Patients aged 75 years or older with advanced gastric cancer were enrolled. S-1 plus docetaxel (docetaxel: 40 mg/m, day 1; S-1: 80 mg/m, days 1-14; q21 days) was repeated every 3 weeks. The primary endpoint was overall response rate. Secondary endpoints were safety, progression-free survival, time to treatment failure, and overall survival. The sample size was calculated as 30 under the hypothesis of an expected response rate of 40% and a threshold response rate of 20%, at a power of 90% and a two-sided alpha value of 5%.
From February 2010 to January 2015, 31 patients were enrolled and assessed for efficacy and toxicity. The response rate was 45.2% (95% CI 27.3%-64.0%; p = 0.001) and it exceeded the expected response rate set at 40%. Median progression-free survival was 5.8 months, the 1-year survival rate was 58.1%, and the median survival time was 16.1 months. The major grade 3/4 adverse events were neutropenia (58%), febrile neutropenia (13%), anemia (10%), anorexia (10%), and fatigue (6%).
These findings indicate that S-1 plus docetaxel as first-line treatment for older patients is feasible and that it has promising efficacy against advanced gastric cancer.
尽管对于老年晚期胃癌患者的治疗证据不足,但在日本,氟尿嘧啶联合铂类化疗已被视为这类人群的标准一线治疗方案,尽管缺乏疗效和毒性数据。
纳入年龄在75岁及以上的晚期胃癌患者。每3周重复使用S-1联合多西他赛(多西他赛:40mg/m²,第1天;S-1:80mg/m²,第1 - 14天;每21天一个周期)。主要终点是总缓解率。次要终点是安全性、无进展生存期、治疗失败时间和总生存期。在预期缓解率为40%、阈值缓解率为20%、检验效能为90%和双侧α值为5%的假设下,样本量计算为30例。

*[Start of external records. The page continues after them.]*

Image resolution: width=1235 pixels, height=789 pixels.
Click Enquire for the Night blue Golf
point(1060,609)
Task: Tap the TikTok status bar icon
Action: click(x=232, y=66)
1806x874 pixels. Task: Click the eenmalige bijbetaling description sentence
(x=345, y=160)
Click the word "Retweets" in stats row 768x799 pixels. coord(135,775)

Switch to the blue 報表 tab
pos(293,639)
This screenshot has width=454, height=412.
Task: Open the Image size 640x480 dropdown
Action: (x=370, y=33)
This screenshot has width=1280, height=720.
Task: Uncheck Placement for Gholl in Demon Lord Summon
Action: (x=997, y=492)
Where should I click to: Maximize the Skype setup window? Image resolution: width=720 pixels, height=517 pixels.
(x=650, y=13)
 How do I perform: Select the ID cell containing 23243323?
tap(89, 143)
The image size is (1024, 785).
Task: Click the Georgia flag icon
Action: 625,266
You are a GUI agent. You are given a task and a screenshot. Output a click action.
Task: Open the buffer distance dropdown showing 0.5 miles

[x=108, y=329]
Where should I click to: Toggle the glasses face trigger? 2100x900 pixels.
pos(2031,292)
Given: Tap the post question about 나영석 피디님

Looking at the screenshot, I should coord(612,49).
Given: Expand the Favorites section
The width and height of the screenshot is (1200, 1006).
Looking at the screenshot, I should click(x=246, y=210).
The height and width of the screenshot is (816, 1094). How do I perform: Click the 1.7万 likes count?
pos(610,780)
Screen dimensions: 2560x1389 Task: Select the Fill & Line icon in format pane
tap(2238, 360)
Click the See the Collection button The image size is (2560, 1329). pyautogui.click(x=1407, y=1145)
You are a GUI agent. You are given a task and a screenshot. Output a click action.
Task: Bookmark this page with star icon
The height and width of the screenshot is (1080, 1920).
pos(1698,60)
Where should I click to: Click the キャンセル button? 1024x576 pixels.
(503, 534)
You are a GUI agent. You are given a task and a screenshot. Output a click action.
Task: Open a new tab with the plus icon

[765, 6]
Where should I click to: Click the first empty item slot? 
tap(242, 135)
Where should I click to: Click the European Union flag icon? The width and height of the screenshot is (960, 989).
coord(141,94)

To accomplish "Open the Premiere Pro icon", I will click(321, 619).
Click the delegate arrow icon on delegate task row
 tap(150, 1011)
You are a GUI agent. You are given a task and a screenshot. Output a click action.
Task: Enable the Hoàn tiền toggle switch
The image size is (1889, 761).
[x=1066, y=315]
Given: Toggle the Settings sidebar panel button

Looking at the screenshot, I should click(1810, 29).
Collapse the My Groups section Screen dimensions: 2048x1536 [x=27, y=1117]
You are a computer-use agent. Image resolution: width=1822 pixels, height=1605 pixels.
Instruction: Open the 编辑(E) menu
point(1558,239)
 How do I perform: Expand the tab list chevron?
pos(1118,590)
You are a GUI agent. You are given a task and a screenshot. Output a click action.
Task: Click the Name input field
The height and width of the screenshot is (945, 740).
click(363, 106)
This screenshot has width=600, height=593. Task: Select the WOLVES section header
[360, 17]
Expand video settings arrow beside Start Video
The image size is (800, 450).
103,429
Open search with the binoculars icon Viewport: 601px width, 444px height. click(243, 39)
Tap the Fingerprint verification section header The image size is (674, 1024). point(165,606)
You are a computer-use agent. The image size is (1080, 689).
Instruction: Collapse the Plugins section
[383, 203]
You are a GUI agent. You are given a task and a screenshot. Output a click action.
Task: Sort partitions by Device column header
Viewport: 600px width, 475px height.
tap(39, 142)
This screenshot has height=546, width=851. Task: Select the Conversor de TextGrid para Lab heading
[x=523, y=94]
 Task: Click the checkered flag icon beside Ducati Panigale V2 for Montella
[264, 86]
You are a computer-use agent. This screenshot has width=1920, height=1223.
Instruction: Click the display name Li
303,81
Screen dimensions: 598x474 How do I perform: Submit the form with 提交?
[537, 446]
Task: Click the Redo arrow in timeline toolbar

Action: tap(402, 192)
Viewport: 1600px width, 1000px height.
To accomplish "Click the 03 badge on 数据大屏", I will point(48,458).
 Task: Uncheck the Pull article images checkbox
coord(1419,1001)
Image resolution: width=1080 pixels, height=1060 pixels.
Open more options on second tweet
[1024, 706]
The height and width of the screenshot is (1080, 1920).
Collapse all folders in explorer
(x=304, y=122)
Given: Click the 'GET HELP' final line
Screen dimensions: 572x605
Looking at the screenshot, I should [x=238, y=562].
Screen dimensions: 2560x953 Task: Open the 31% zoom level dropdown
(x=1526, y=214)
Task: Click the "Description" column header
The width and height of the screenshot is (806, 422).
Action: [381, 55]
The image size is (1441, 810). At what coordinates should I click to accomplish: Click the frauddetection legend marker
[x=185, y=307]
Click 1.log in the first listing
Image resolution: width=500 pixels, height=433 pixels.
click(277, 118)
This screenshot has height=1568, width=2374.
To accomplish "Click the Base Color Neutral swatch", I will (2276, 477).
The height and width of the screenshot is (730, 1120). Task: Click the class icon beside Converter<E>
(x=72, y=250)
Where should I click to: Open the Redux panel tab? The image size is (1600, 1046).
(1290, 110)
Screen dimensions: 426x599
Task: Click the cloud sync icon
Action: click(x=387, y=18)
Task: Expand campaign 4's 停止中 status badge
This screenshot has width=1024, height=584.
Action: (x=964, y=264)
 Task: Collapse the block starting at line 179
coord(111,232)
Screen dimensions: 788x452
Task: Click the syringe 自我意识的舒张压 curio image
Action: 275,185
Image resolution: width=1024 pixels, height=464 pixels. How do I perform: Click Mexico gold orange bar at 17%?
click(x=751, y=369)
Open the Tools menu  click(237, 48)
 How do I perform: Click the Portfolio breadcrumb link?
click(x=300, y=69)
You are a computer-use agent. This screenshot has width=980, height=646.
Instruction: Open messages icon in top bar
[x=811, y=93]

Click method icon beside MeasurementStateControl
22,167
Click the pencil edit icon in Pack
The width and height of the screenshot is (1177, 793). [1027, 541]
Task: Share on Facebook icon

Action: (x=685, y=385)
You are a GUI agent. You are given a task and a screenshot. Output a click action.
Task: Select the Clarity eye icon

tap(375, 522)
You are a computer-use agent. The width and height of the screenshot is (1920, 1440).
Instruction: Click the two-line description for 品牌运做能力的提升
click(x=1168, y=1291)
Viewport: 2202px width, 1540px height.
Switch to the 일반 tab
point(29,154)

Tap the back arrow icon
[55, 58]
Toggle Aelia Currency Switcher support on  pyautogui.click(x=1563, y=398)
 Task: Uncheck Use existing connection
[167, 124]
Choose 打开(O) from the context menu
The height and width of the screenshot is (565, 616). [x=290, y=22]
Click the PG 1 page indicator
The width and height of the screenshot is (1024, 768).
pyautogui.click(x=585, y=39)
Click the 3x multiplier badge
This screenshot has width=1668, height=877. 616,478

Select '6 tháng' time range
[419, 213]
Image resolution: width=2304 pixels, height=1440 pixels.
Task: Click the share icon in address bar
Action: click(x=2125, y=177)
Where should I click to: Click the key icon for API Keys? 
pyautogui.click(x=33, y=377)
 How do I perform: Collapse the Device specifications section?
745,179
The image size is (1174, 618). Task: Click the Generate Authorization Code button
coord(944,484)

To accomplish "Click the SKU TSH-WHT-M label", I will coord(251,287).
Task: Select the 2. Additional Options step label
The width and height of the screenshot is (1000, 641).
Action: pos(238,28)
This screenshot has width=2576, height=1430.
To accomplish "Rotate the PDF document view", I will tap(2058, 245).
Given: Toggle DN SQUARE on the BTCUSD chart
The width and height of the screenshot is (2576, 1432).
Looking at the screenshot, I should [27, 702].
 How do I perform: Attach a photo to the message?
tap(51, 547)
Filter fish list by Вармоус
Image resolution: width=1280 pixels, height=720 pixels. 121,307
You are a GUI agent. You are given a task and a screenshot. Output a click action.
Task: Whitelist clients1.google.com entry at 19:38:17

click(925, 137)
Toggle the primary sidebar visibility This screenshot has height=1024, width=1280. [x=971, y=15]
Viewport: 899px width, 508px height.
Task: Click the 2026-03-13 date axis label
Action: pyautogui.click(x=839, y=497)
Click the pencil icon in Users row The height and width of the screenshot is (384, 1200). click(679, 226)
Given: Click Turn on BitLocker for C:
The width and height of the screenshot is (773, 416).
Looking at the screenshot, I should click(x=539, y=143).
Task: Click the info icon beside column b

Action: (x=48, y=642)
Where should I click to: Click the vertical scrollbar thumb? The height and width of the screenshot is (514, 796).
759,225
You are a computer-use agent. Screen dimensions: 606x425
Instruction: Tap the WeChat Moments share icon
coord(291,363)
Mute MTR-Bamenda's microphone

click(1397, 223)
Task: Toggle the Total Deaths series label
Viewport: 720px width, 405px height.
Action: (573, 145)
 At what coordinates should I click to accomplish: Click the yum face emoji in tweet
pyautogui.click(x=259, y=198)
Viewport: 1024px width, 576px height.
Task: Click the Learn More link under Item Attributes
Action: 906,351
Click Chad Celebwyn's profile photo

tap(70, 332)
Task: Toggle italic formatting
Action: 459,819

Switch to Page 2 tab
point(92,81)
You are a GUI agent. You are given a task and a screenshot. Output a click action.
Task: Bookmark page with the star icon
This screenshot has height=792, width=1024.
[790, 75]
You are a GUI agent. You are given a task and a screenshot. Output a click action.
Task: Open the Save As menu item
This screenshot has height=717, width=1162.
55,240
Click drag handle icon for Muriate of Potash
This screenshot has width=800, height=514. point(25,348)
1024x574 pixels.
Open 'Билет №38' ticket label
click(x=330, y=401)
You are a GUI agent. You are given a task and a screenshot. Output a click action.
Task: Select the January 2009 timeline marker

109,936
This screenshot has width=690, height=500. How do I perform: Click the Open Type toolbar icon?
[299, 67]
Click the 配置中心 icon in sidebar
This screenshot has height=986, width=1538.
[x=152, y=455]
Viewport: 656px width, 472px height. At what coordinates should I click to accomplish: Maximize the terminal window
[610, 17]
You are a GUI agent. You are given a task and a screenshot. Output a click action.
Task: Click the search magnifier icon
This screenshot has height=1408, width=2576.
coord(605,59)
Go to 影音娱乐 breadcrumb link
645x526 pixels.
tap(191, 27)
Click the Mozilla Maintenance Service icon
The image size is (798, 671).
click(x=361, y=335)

2010年2月至2015年1月,共纳入31例患者并评估其疗效和毒性。缓解率为45.2%(95%置信区间27.3% - 64.0%;p = 0.001),超过了设定的40%的预期缓解率。中位无进展生存期为5.8个月,1年生存率为58.1%,中位生存时间为16.1个月。主要的3/4级不良事件为中性粒细胞减少(58%)、发热性中性粒细胞减少(13%)、贫血(10%)、厌食(10%)和疲劳(6%)。
这些结果表明,S-1联合多西他赛作为老年患者的一线治疗方案是可行的,并且对晚期胃癌具有良好的疗效。